Il s'agit du fonds servant de véhicule d'investissement aux différents projets que Klaba veut soutenir, mais aussi à racheter hubiC à OVHcloud. Certains évoquent la constitution d'une entité au sein de l'hébergeur pour consolider une activité à lui revendre au-delà du cas hubiC, mais ni l'intéressé ni l'entreprise n'ont souhaité nous répondre sur ce point.
Pour le moment, nous ne pouvons donc que confirmer que Jezby Ventures a investi le mois dernier dans API.video aux côté des britaniques Blossom Capital et Kima Ventures (le fonds de Xavier Niel).
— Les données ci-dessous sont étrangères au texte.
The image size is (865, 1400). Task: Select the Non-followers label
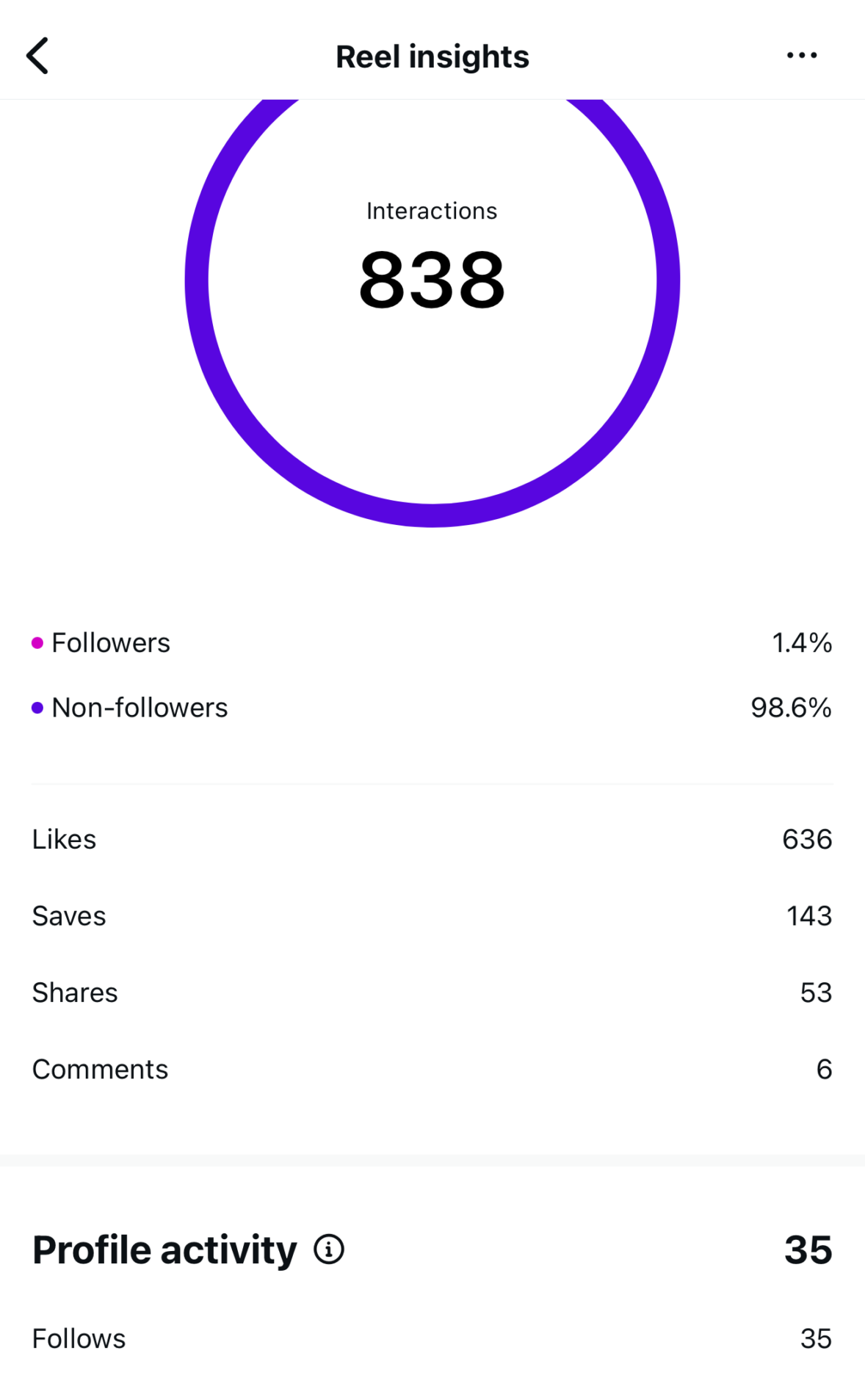[140, 708]
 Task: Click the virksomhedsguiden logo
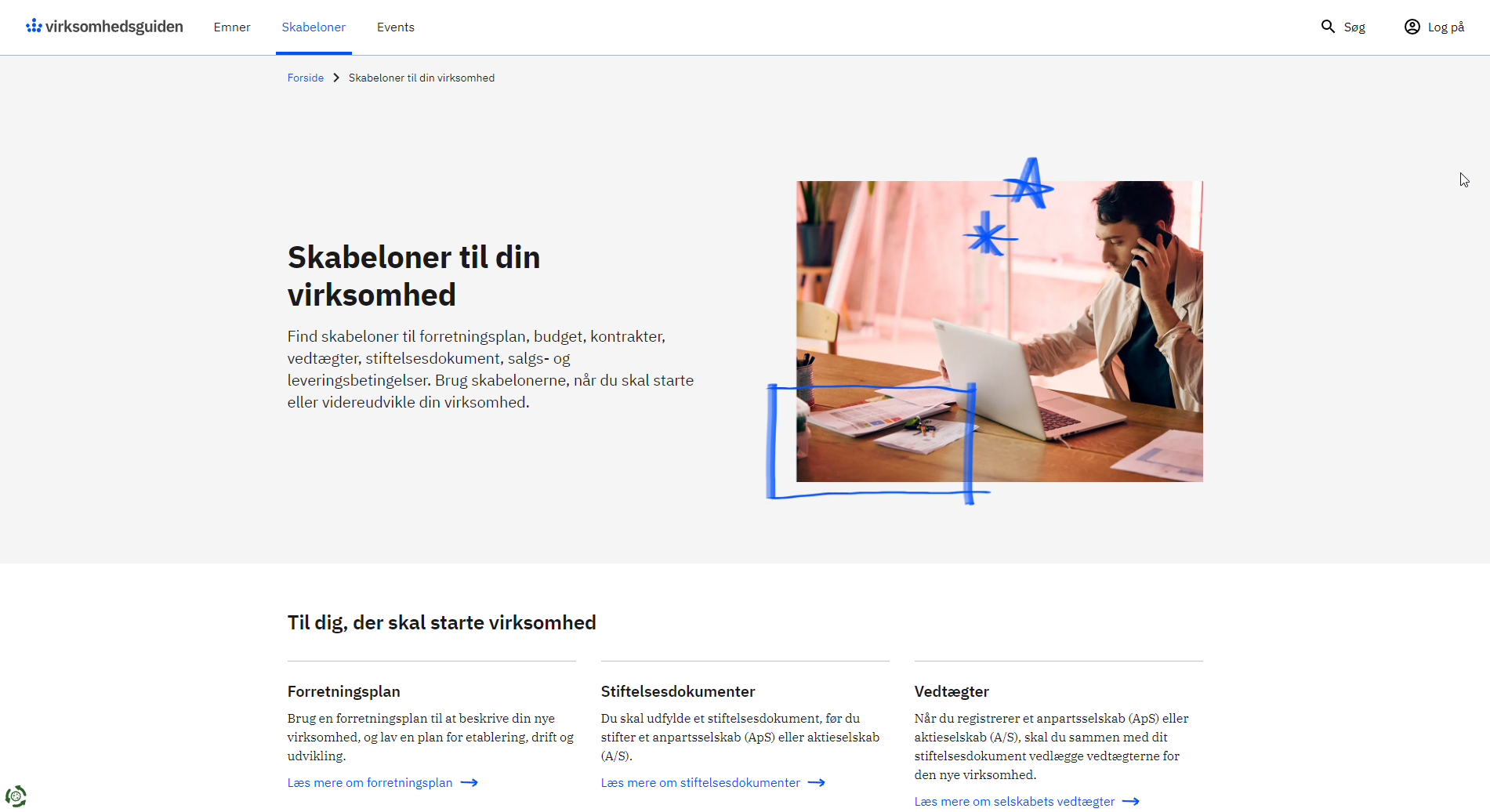[104, 27]
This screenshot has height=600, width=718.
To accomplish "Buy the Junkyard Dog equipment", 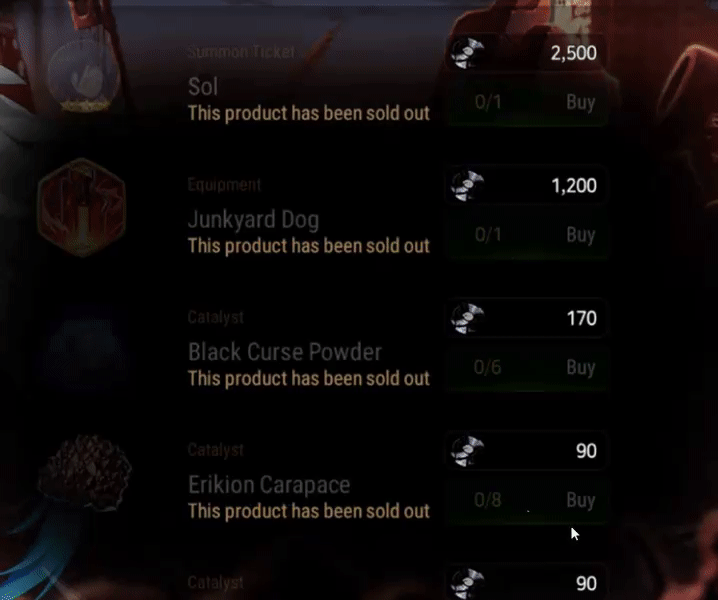I will 528,235.
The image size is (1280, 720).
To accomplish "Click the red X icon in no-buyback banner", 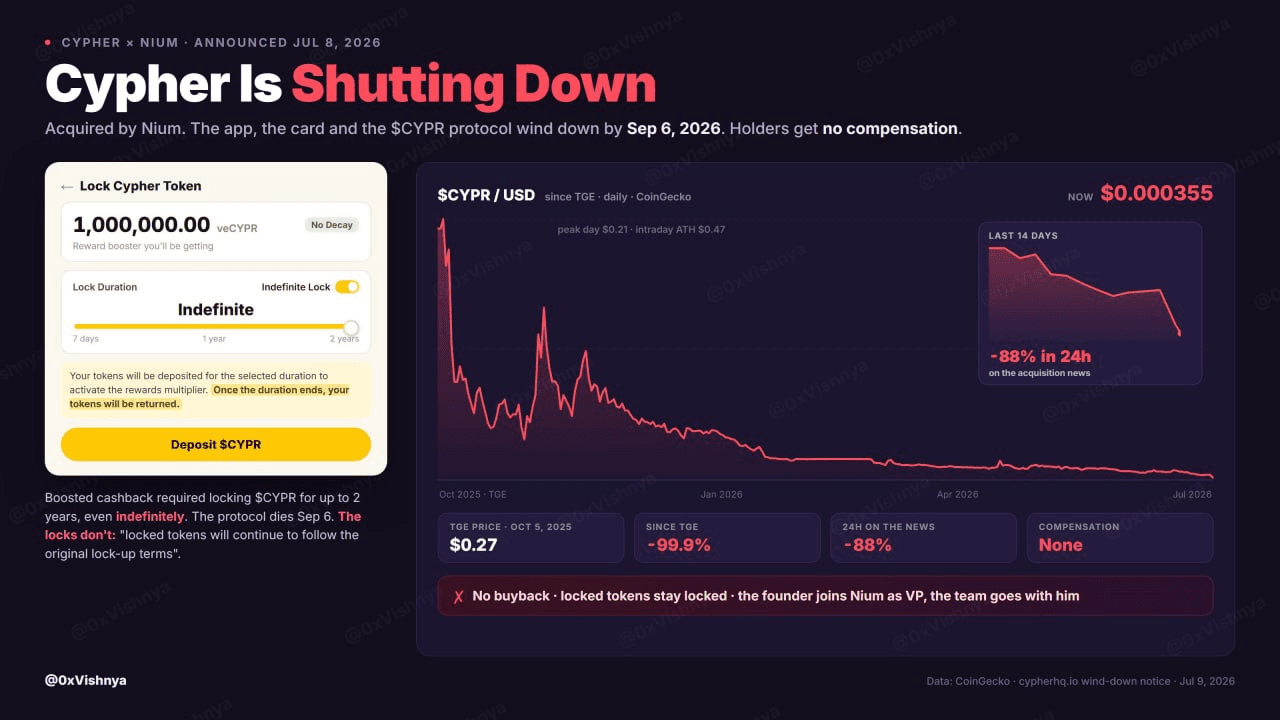I will pyautogui.click(x=458, y=596).
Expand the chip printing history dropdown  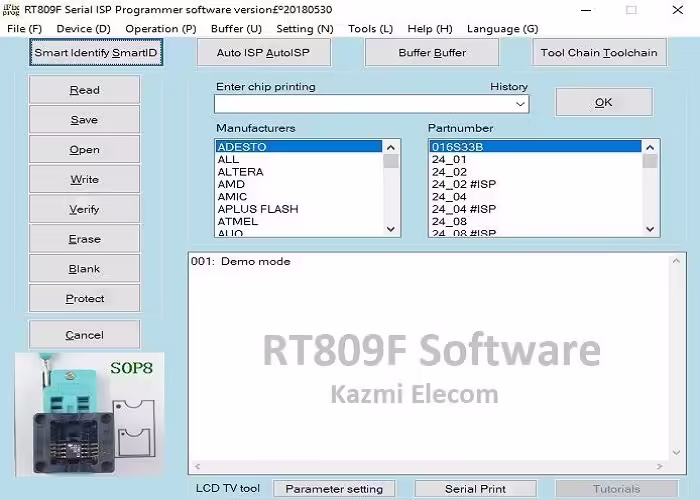[520, 104]
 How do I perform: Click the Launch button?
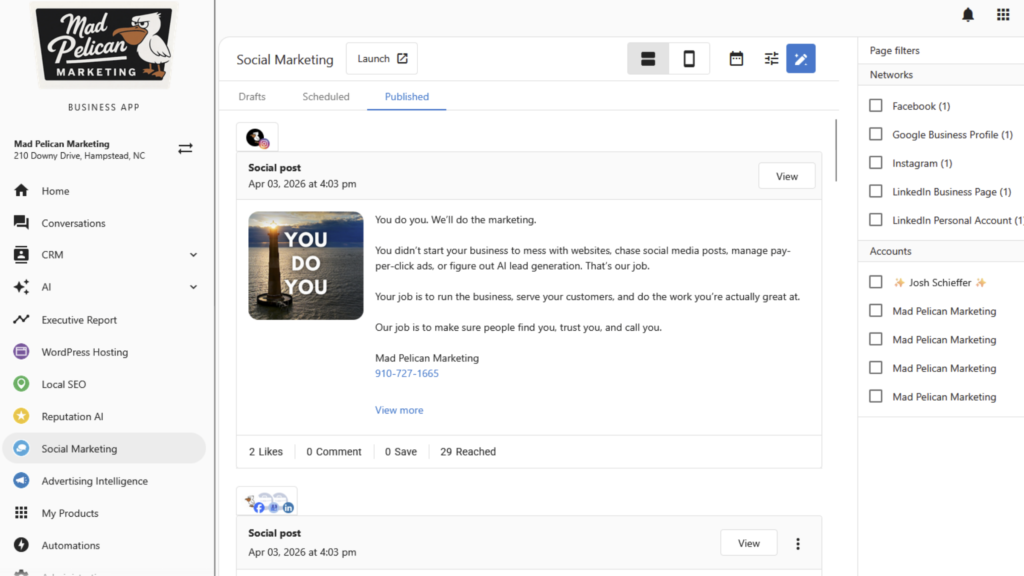381,58
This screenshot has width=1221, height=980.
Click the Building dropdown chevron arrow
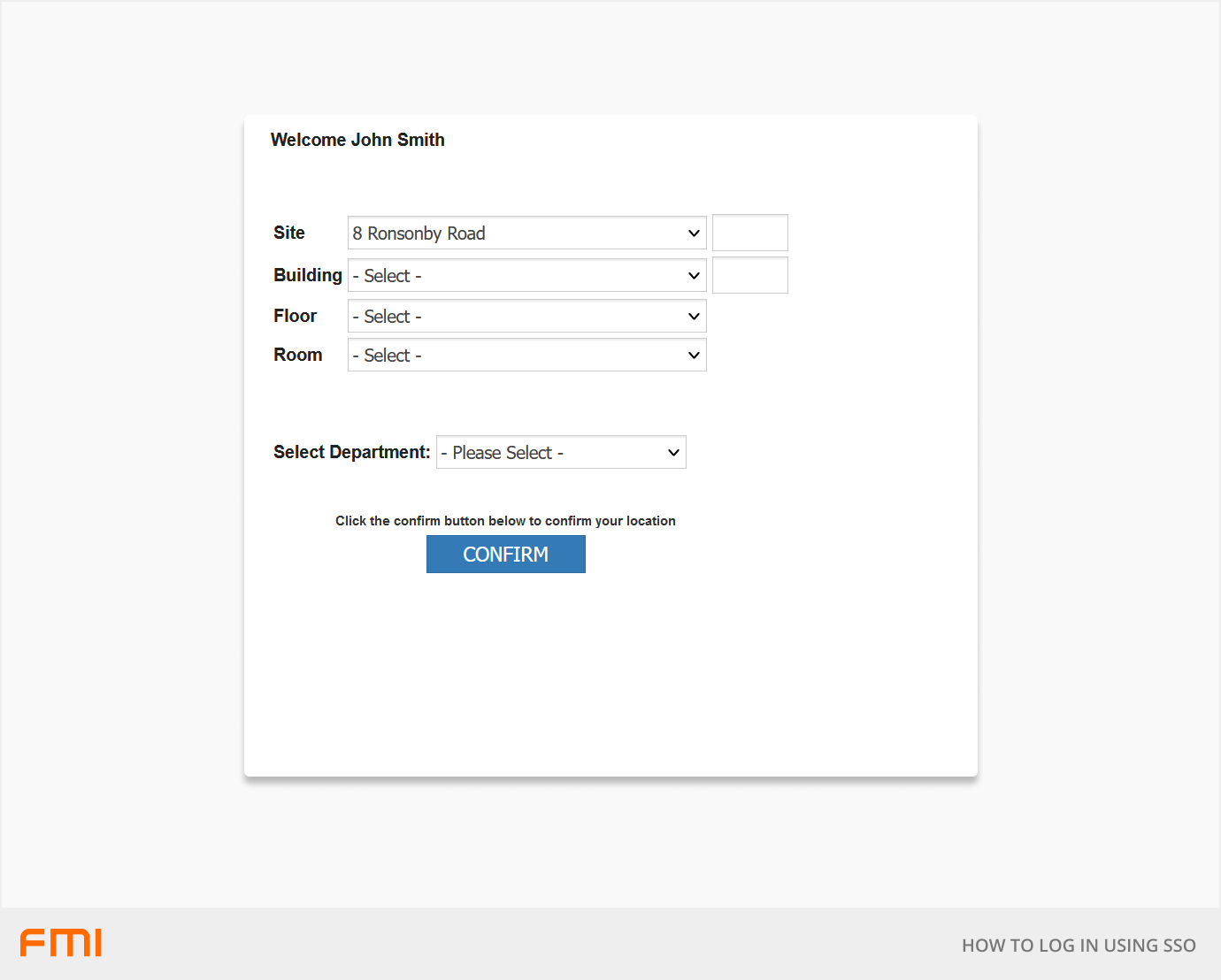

Dans son message concernant hubic Klaba indiquait continuer à « bosser sur le plan, constituer une nouvelle équipe et racheter d'autre technos ».
Un projet qui devrait donc encore demander de nombreux mois avant d'aboutir. Même si la solution technique était déjà prête, la phase de migration des données et d'échange avec les clients actuels demanderait plusieurs mois.
Retour à l'entreprenariat pour Octave Klaba
« Il reste encore du boulot, mais clairement je ne vais pas laisser hubiC comme ça se mourir. Il y a un besoin et je pense que l'on peut proposer une solution » ajoutait-il. Sans pour autant répondre à la question que tout le monde se pose : pourquoi ne pas faire cela directement au sein d'OVHcloud, qui dispose tant de l'infrastructure que des fonds ?
Plusieurs sources évoquent des conflits stratégiques au sein de la direction de l'entreprise, qui souhaite miser sur des lignes de produits à bonne rentabilité, visant notamment les services à forte valeur ajoutée. On pense notamment aux annonces récentes autour de Nutanix ou encore des solutions DGX-2 de NVIDIA.
Klaba voudrait aussi pousser ses propres projets, d'hubiC en passant par le champ d'éoliennes créé en 2011 (il tweetait encore récemment à son sujet) mais ne serait pas soutenu en ce sens. Tant l'intéressé que l'entreprise ont refusé de nous répondre sur le sujet. Klaba devrait prendre la parole publiquement sous peu pour évoquer la stratégie du groupe, qui continue son évolution, ayant levé 700 millions d'euros de dette fin 2019 :
Pour l'entrepreneur, repartir de zéro sur ses propres fonds via Jezby Ventures pourrait aussi être une sorte de retour aux sources. Dans un échange par mail il y a quelques jours, il nous disait croire au destin d'OVHcloud « dans le Cloud IaaS/PaaS mais personnellement ce n’est pas le seul projet par lequel je suis passionné ».